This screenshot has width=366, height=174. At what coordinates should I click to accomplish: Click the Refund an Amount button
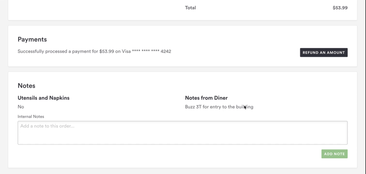(323, 52)
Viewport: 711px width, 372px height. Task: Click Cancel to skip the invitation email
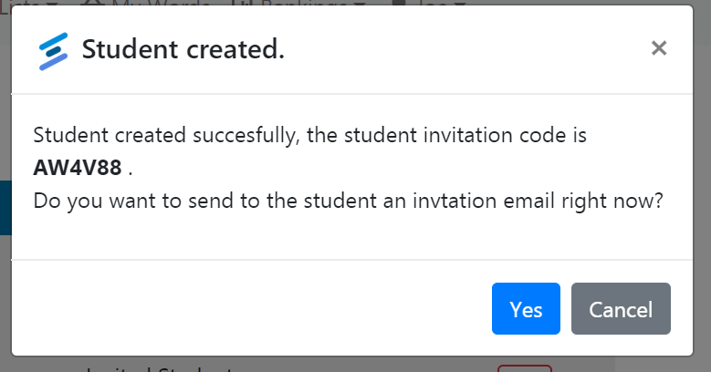pyautogui.click(x=621, y=308)
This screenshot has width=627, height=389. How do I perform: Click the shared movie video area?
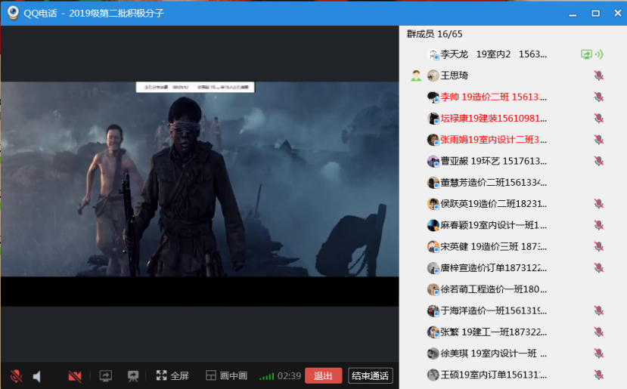pos(200,181)
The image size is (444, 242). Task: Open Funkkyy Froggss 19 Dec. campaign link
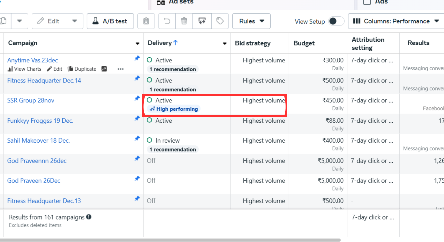(40, 121)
-*-*-
WORK INSTRUCTION. Leaving pictures aside, give again word for word each line from the one with "The image size" to the final line of the entries.

EXERCISE RESPONSE.
The image size is (444, 242). Task: Open Funkkyy Froggss 19 Dec. campaign link
(40, 121)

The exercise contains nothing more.